Trafo Gallery prepared a solo exhibition of the Slovak author living in Vienna, captivating. They break free from the linearity of inexorable time, and elevate even the most banal moments of everyday life to smaller or larger miracles. The title of the exhibition Die Kraft then refers to strength, energy, the drive to act and survive, which models the path of one's own direction. The basis of this "power" is the ability, determination and will to act. The curator of the exhibition is Petr Vaňous.
The world, which is experienced as a harsh arena to defend one's own existence, in the paintings of Silvia Krivošíková's acquires the aura of fairy-tale or ballad-tuned stories, in which human determination and vitality are measured against life's obstacles of various types and severity. From ordinary everyday hardships to fateful turning points in life, which can derail a person for a while or completely. It is precisely from the tension between real reality and her free painterly grasp, which is not far from generalizing poetic imagery, that magical atmosphere of sanctity emerges. This atmosphere floats above everything and permeates everything as the spirit of what is and should be good. The connection to objectivity is here symbolically conditioned by the inner intention of a person who naturally aims for his goal. For Silvia, it is fulfilled femininity and motherhood that form the basic thematic outline of the entire painting.

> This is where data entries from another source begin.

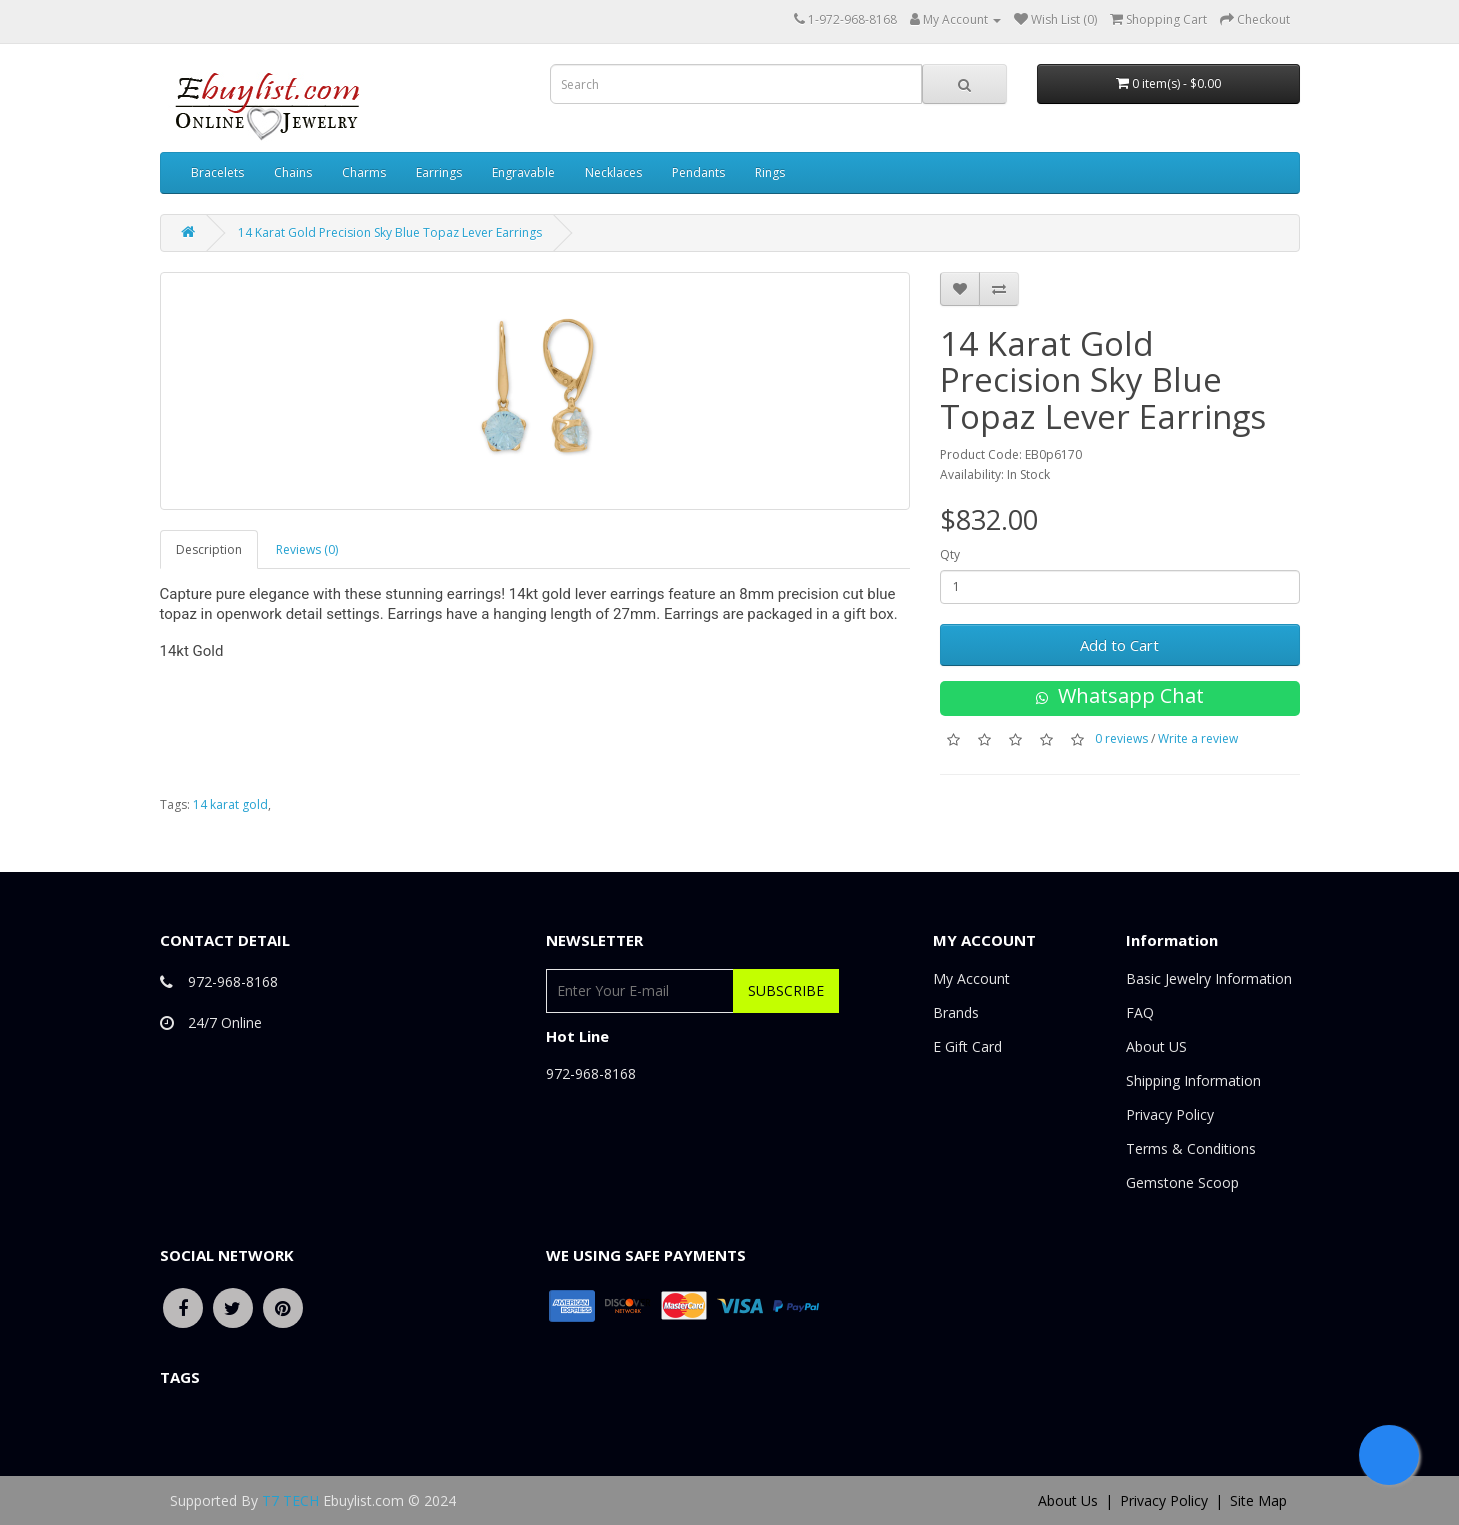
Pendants (698, 172)
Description (209, 549)
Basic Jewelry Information (1209, 978)
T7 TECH (290, 1500)
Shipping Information (1193, 1080)
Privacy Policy (1170, 1114)
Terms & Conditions (1191, 1148)
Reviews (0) (307, 549)
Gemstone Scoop (1182, 1182)
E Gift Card (967, 1046)
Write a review (1198, 738)
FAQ (1140, 1012)
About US (1156, 1046)
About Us (1068, 1500)
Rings (770, 172)
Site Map (1258, 1500)
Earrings (439, 172)
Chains (293, 172)
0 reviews (1121, 738)
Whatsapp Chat (1120, 695)
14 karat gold (230, 804)
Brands (956, 1012)
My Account (971, 978)
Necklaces (613, 172)
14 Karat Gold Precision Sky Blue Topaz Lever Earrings (390, 232)
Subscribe (786, 990)
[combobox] (736, 84)
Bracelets (217, 172)
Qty (950, 554)
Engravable (523, 172)
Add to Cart (1119, 645)
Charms (364, 172)
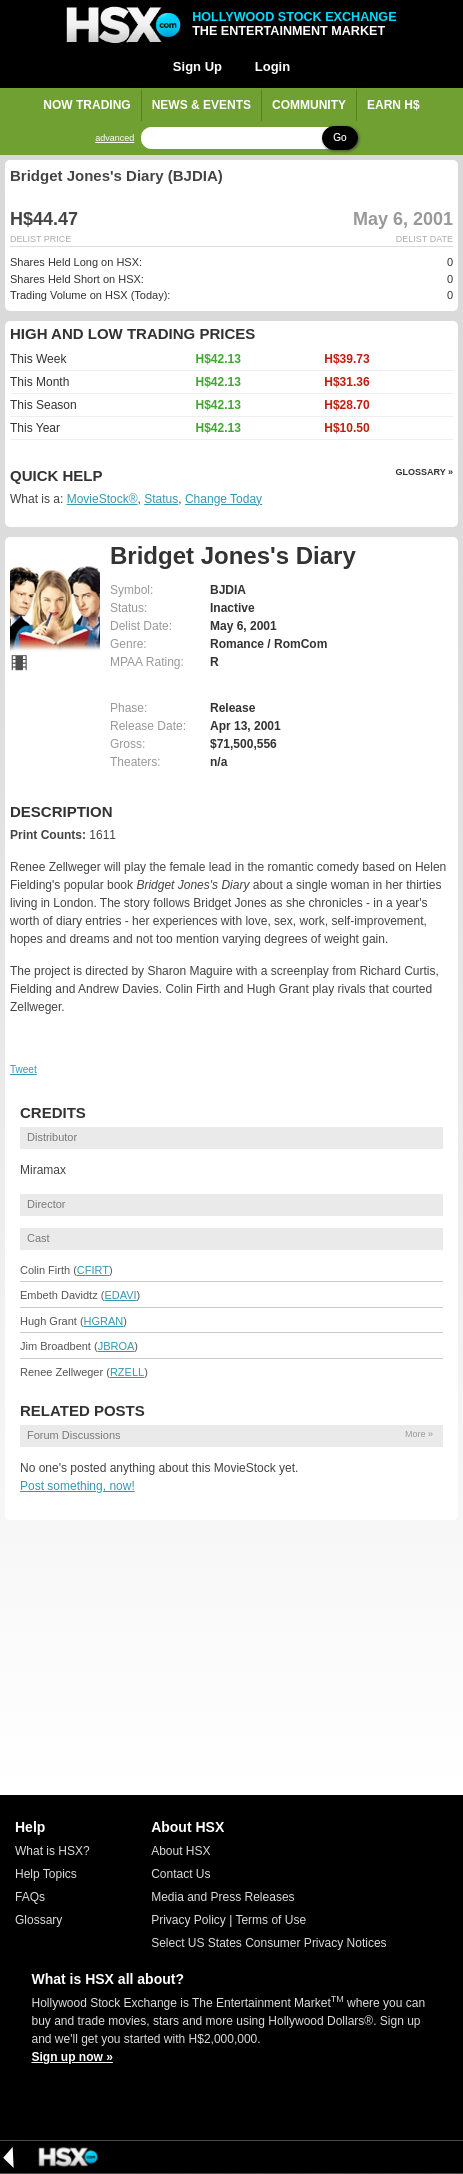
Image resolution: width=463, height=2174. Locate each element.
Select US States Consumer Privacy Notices (268, 1943)
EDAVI (120, 1295)
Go (339, 137)
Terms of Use (270, 1920)
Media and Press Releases (222, 1897)
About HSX (180, 1851)
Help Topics (46, 1874)
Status (161, 499)
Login (272, 66)
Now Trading (86, 105)
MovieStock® (102, 499)
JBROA (116, 1346)
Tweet (23, 1069)
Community (309, 105)
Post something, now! (77, 1486)
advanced (114, 138)
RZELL (127, 1372)
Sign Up (197, 66)
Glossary (38, 1920)
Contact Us (180, 1874)
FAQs (30, 1897)
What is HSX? (52, 1851)
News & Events (201, 105)
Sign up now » (72, 2057)
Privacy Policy (188, 1920)
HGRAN (104, 1321)
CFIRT (93, 1270)
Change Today (223, 499)
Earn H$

The eternal priorities symbolized in Silvia Krivošíková's work reveled here by the choice of relationships between objects, figures and space, whose contours refer to the generally known world, while their meaning cores are shifted to the realm of purely personal, authentic experience. The basic motif, which is often repeated here in various forms, is the dumbbell. The author transforms the tool intended for strengthening muscles into the symbolic level of a "relic". She equates it with the representation of power itself. The images are permeated with ironic belittling, as a defense against the constantly encroaching and decaying melancholy. The dumbbell represents a repetitive activity, a meaningful stereotype, with which the body and mind defend against apathy and sadness.
But it can just as well become a prison of unbearable drill, with which an empty, non sensical activity is carried out, which in its mechanicalness has long since missed the intended goal. The stereotype motif is another key moment in the artist's pictorial world.
It is a defense against the mechanisms that convert the experience of day and night into a reduction of endlessly unfolding same actions, habits, worries and duties. Against this psychotic automation and robotization of the individual, motivated by social "concern", the author sets the vitality of the moment into which another dimension of authentic experience enters, which reveals the emancipatory potential.
Some of Krivošíková's paintings seem to have played backwards in their narrative.
It's as if the causal logics were going back in time, exposing the hidden reasons and over substantiation of the story. Tragic moments are balanced by grotesque stylization or an emphasis on the unnatural, artificial movement of the executives. At the same time, her works function as a poetic defense against the processes of alienation and at the same time are felt as a basic life need and necessity. They personify everything that is important to the author in her life. Child, relationship, food, home, rest, work, joy in little things that can have a surprising butterfly effect for restoring vitality.